The genomic diversity and spatial patterns of Mycobacterium bovis in Ireland revealed by whole genome sequencing.
James O'Shaughnessy, Nicola Harvey, Brian Byrne, Máire McElroy, Montserrat Gutierrez, Declan Murphy, Kevin Kenny, Henrietta Cameron, et al. (21 authors)
Irish veterinary journal · 2025-12
Abstract
BACKGROUND: Bovine tuberculosis (bTB), caused primarily by Mycobacterium bovis, remains a major challenge across the island of Ireland. Despite decades of an eradication programme that encompasses cattle testing, movement restrictions, and badger culling, bTB prevalence has increased in recent years. The epidemiology of bTB is complex, with inter-species (e.g. badger-cattle) and intra-species (e.g. cattle-cattle) transmission of infection. This study utilised whole-genome sequencing (WGS) to investigate the genetic diversity and spatial distribution of M. bovis across the island of Ireland as a route to help elucidate transmission of infection.

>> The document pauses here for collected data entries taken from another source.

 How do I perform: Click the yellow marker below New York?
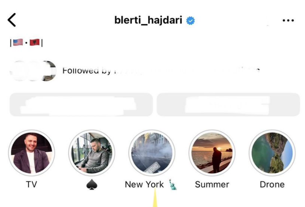pyautogui.click(x=155, y=197)
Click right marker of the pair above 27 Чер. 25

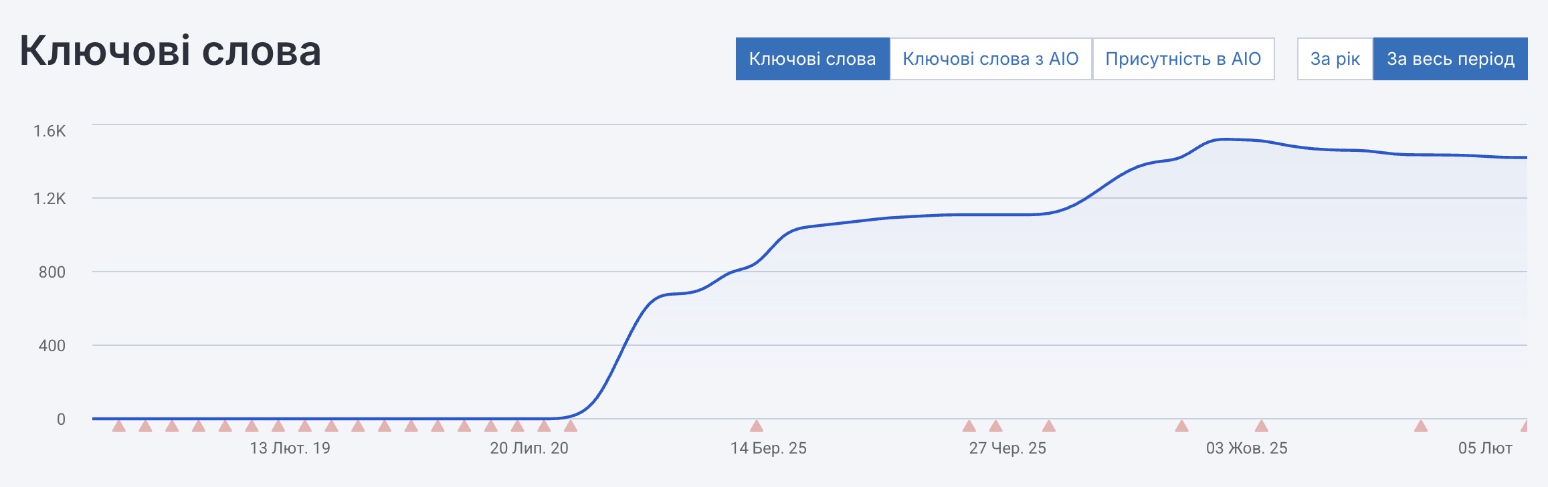point(996,426)
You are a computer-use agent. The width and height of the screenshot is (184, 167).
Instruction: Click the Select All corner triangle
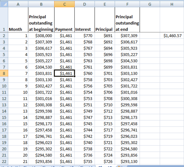click(4, 4)
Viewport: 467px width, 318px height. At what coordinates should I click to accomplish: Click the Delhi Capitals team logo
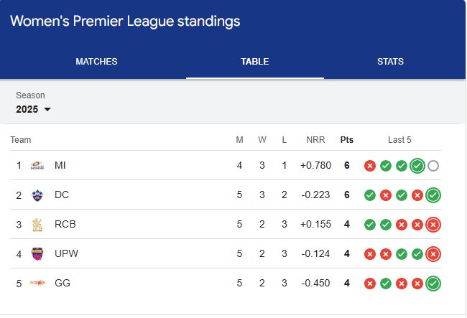pyautogui.click(x=37, y=195)
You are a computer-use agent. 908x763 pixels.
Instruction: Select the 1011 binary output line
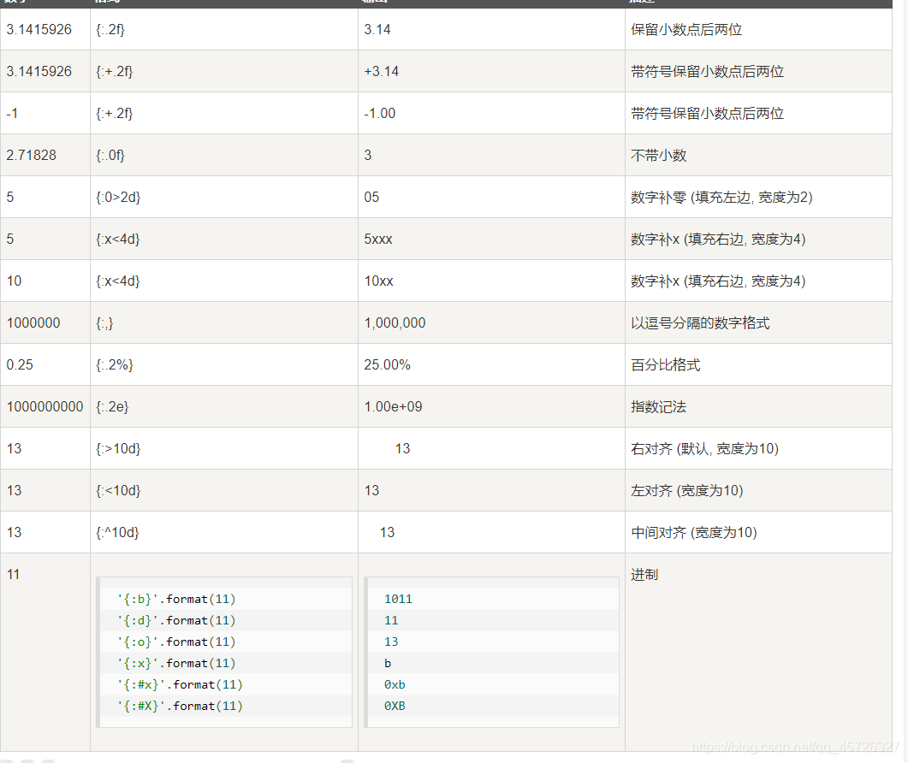[399, 599]
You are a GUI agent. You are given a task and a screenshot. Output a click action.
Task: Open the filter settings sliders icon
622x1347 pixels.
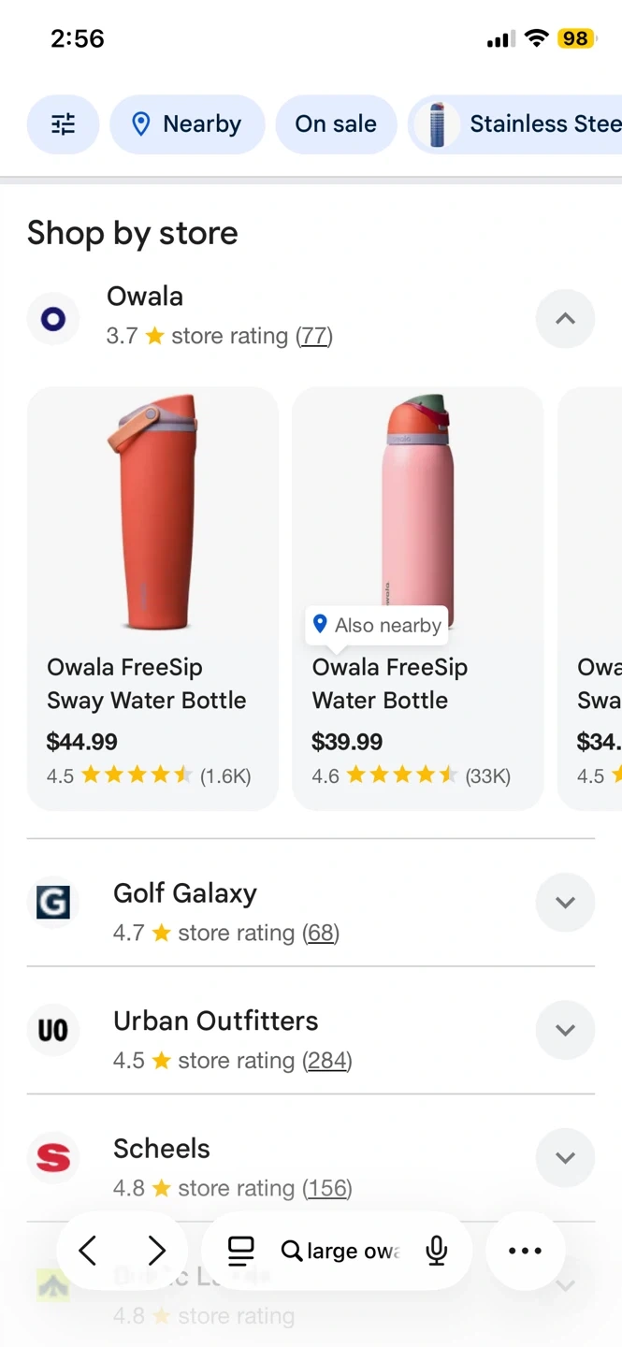(x=63, y=124)
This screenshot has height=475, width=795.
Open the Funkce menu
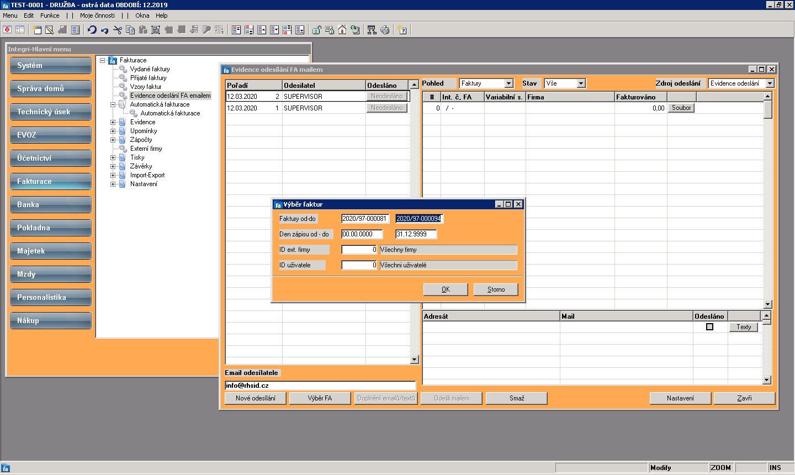pos(50,15)
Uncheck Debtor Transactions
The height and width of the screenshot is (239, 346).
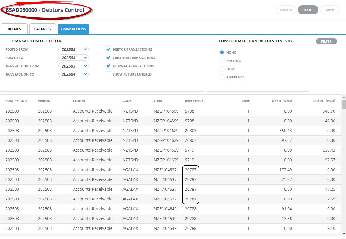coord(109,49)
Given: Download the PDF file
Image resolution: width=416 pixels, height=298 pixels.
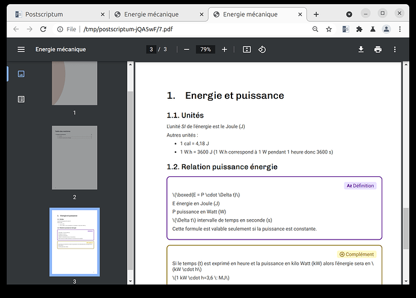Looking at the screenshot, I should coord(361,49).
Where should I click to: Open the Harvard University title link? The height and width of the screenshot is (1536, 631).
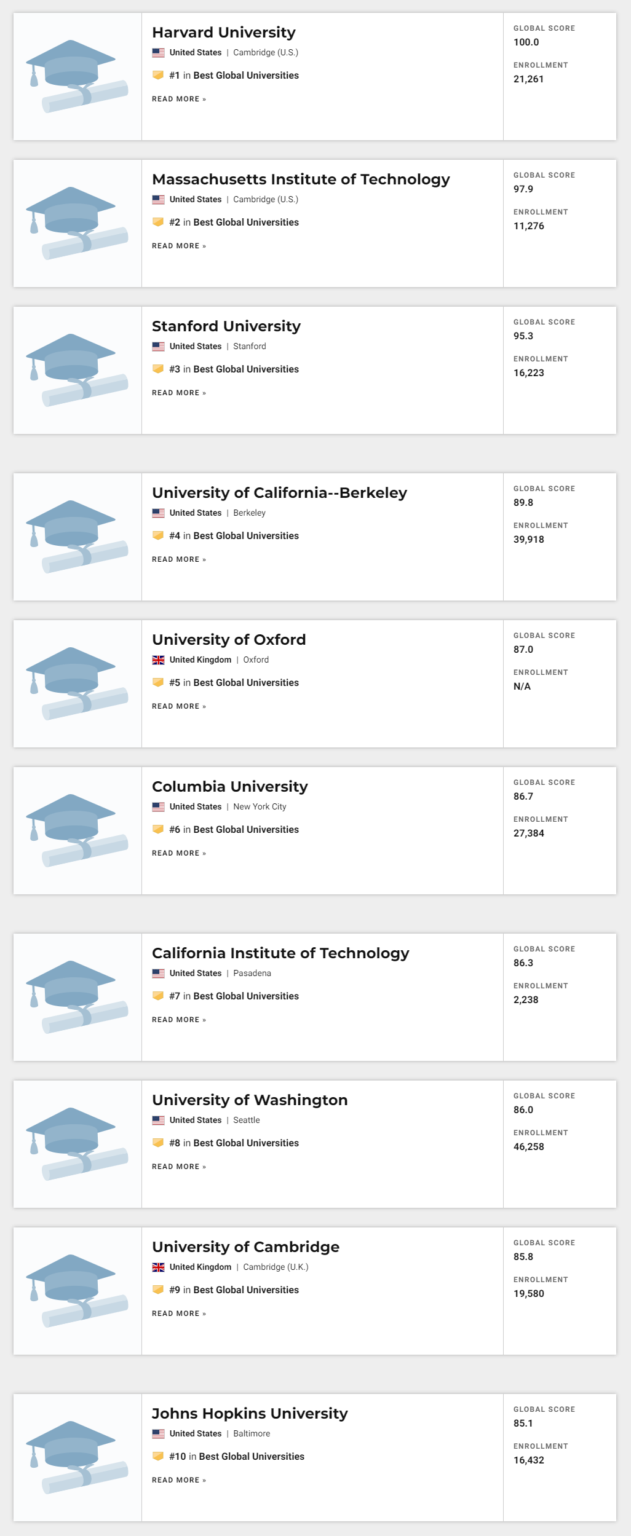224,33
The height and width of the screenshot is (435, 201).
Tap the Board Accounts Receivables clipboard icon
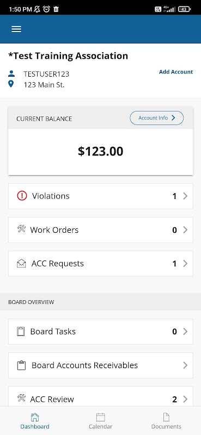pyautogui.click(x=21, y=365)
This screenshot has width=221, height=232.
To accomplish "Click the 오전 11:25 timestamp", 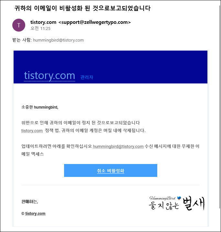I will 40,28.
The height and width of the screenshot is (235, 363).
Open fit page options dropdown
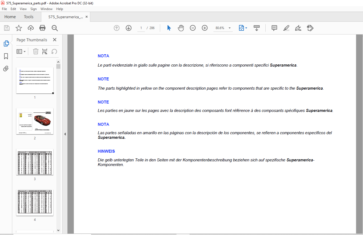pos(243,28)
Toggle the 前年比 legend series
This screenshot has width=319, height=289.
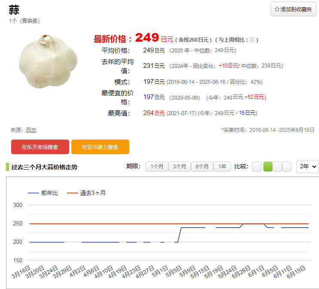(x=43, y=193)
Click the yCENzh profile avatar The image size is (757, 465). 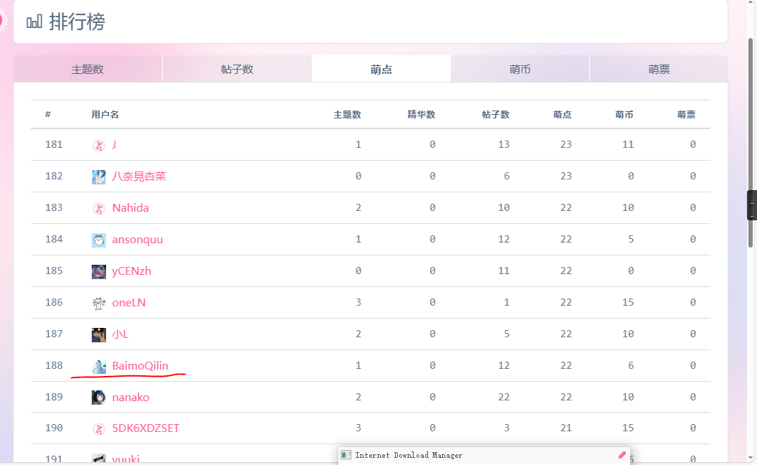pos(99,271)
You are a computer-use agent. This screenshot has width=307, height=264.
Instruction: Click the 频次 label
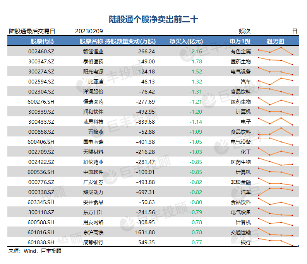click(245, 31)
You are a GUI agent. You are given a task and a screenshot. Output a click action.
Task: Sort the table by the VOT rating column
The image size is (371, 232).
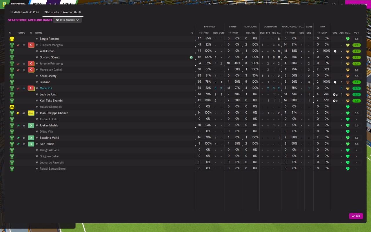[357, 33]
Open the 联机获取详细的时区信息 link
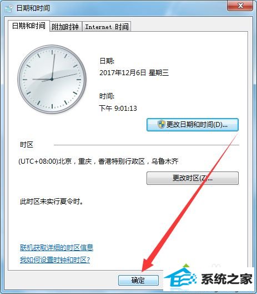Image resolution: width=257 pixels, height=294 pixels. [57, 248]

RESULTS: A total of 5,875 M. bovis isolates from cattle and badgers were analysed to identify strain diversity, geographic clustering, and patterns of strain sharing within and between host species. Our findings reveal significant regional variation in strain distribution, with certain clades predominantly confined to specific regions, while others are more widely dispersed. Strong genetic similarities between cattle and badger isolates support the role of badgers as infection reservoirs. Furthermore, a subset of herds contained multi-strain infections and amongst these herds there were 'controlled finishing units' (CFUs), where infection was more likely driven by inward cattle movements than local transmission.
CONCLUSIONS: By integrating phylogenetic analysis with spatial mapping and cattle movement data, this study provides new insights into M. bovis transmission pathways and highlights the value of WGS in refining Ireland's bTB control strategies.